通过电子邮件传播STRRAT木马

研究人员发现了一场新的网络钓鱼活动，攻击者冒充全球航运业巨头马士基航运公司（Maersk Shipping），使用虚假的运输诱饵，在受害者设备上安装STRRAT远程访问木马。STRRAT是一种远程访问木马，可以窃取受害者信息甚至伪造勒索软件攻击。

电子邮件伪装成马士基航运公司，看似包含有关装运、交货日期更改或虚假购买通知的信息，并包含一个Excel附件或伪装成发票相关的链接。如果收件人打开附加的文档，运行的宏代码则会将STRRAT恶意软件安装到受害者的机器上。活动中使用的示例网络钓鱼电子邮件如下：

攻击者使用Allatori工具对包含的软件包进行了混淆，以逃避安全产品的检测。STRRAT感染首先解密配置文件，将恶意软件复制到新目录，然后添加新的Windows注册表项以实现持久性。

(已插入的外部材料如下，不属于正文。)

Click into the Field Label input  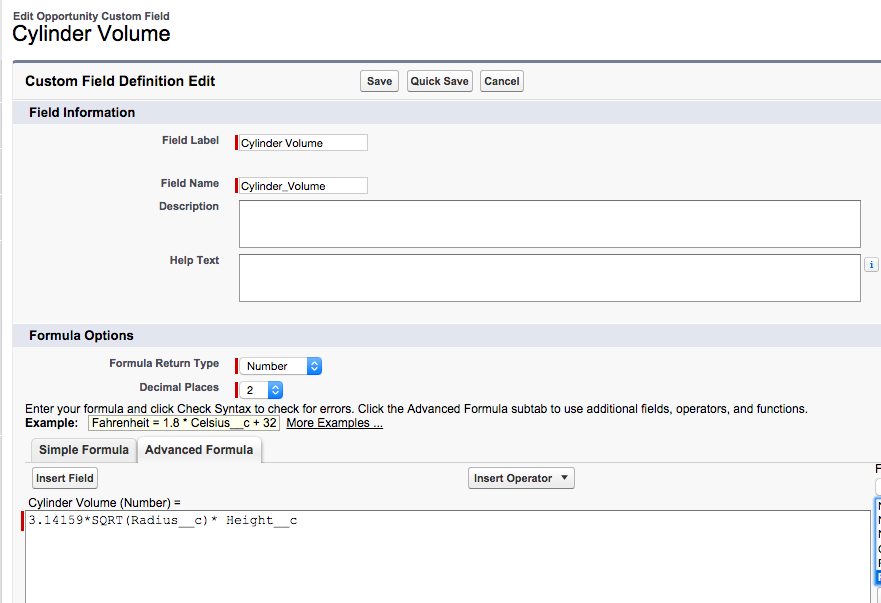click(x=303, y=143)
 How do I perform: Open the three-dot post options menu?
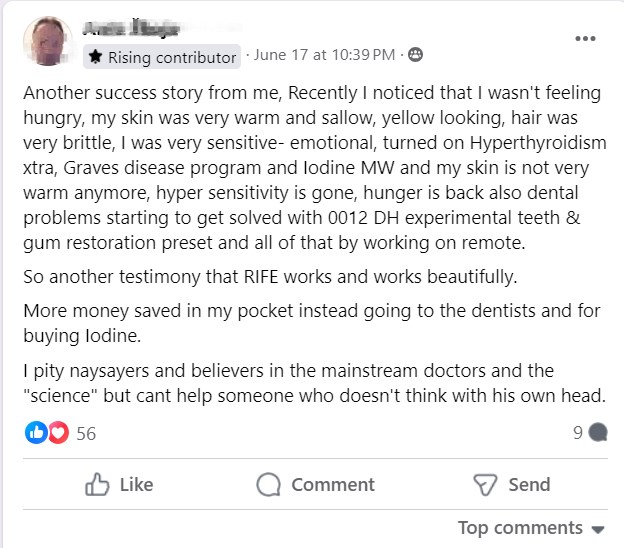coord(586,39)
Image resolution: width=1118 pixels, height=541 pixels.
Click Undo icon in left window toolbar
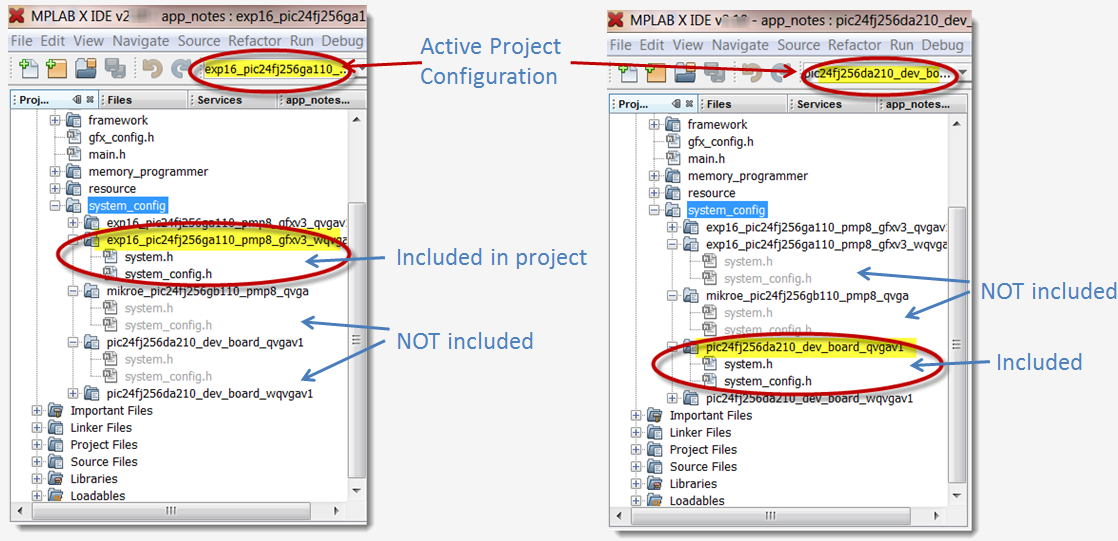click(151, 69)
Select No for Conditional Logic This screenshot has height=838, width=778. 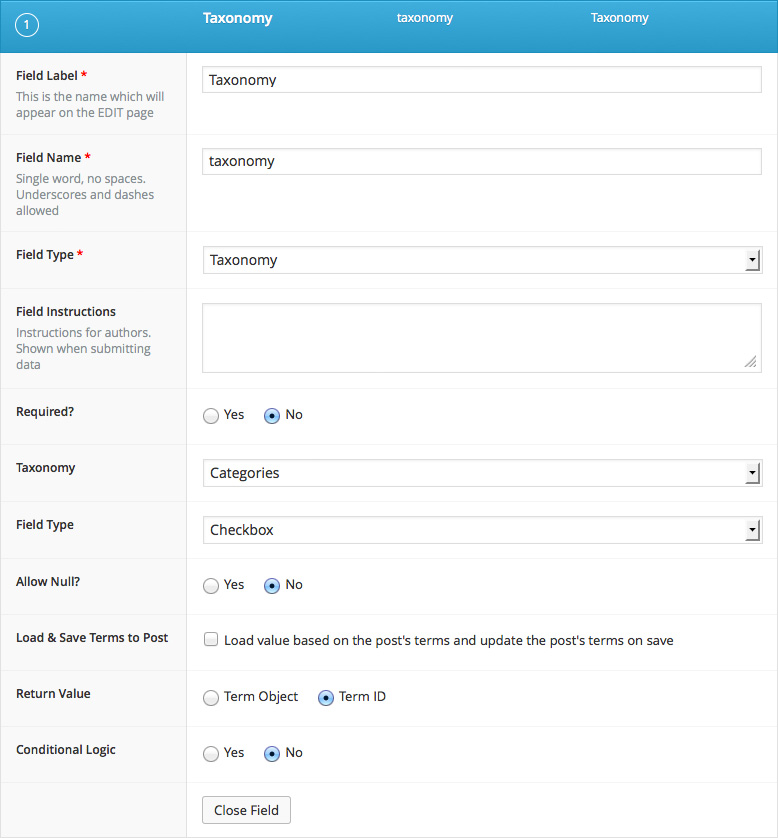pyautogui.click(x=272, y=753)
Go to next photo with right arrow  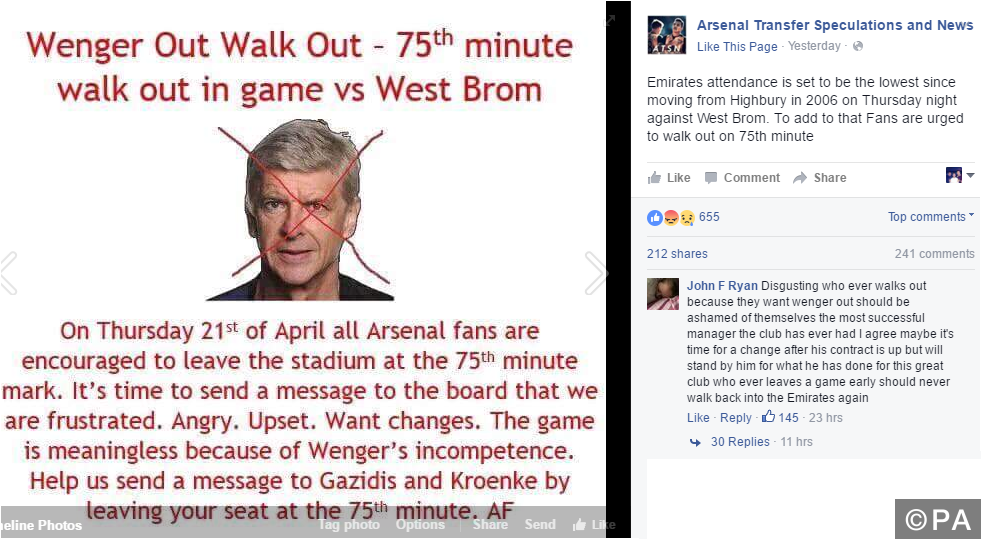596,273
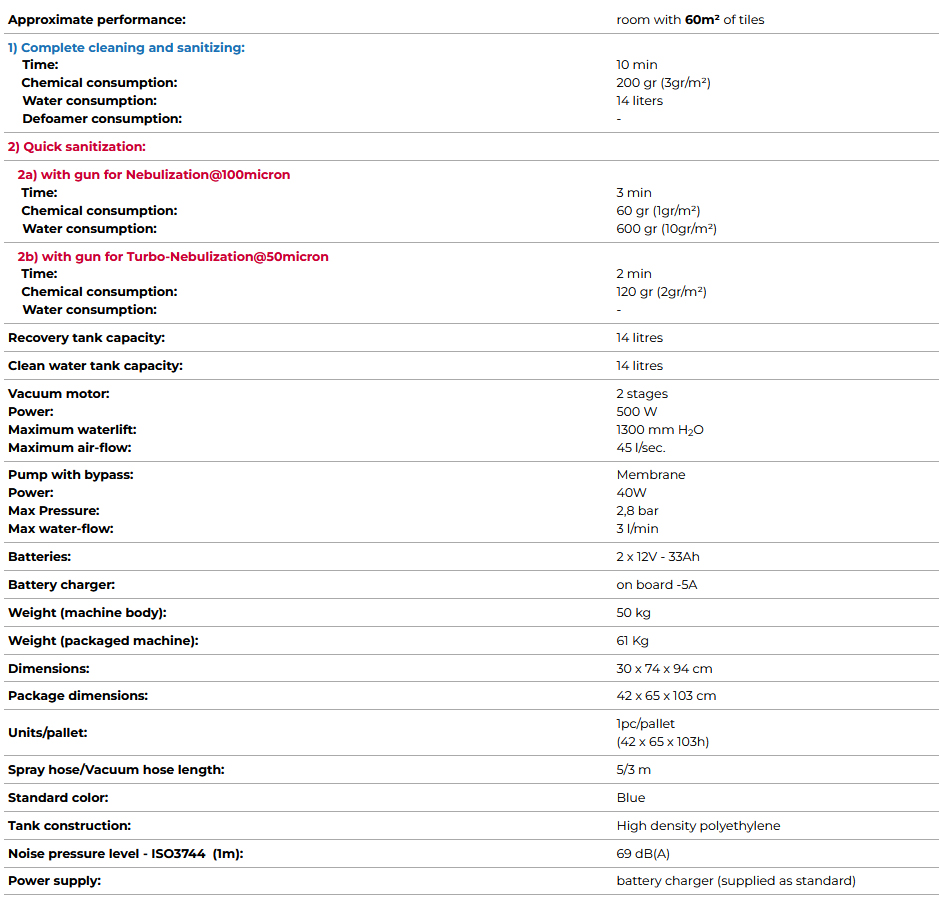Click the "Recovery tank capacity" row label

[86, 338]
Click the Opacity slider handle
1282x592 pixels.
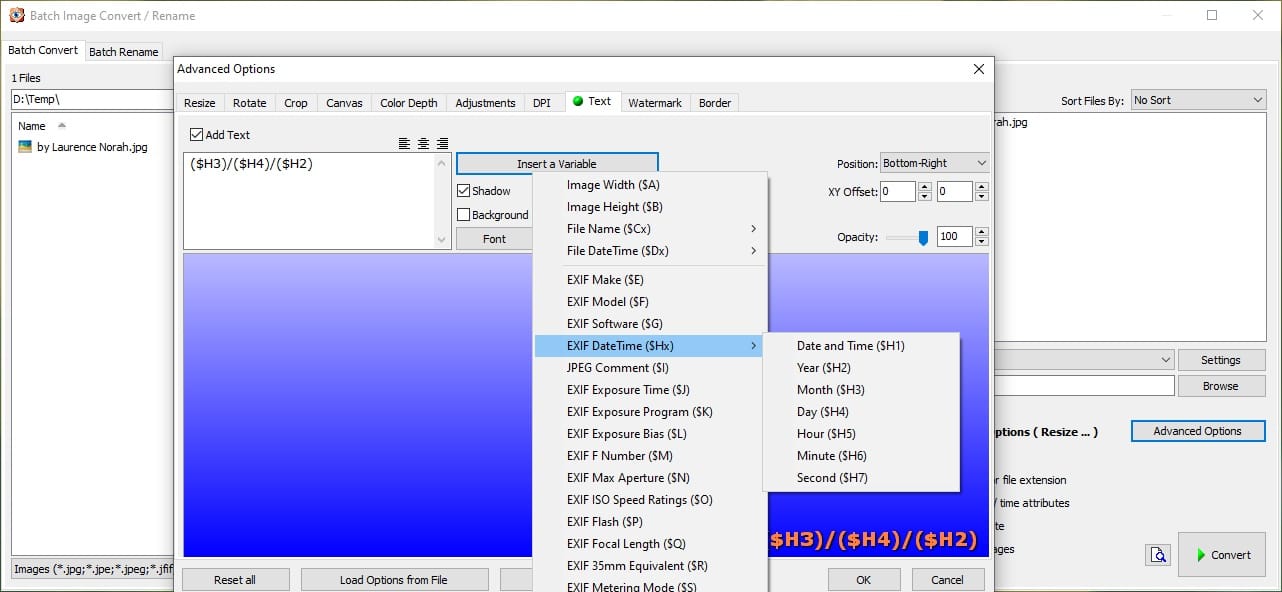pyautogui.click(x=923, y=237)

STRRAT恶意软件首先收集主机系统的基本信息，例如架构和运行的防病毒工具，并检查本地存储和网络功能。STRRAT可以执行以下操作：

记录用户击键

可以远程控制操作

从Chrome、Firefox和Microsoft Edge等浏览器窃取密码

从Outlook、Thunderbird和Foxmail等电子邮件客户端窃取密码

运行伪勒索软件模块以模拟感染

运行伪勒索软件模块以模拟感染一功能很有趣，因为在伪造的勒索软件攻击中并没有文件被加密。因此这一功能可能是为了用来转移受害者的注意力，使其忽略真正的问题，即数据泄露。

STRRAT虽然不像一些更广为人知的木马那样著名，但也是一种强有力的威胁，企业需要时刻保持警惕以应对这种威胁。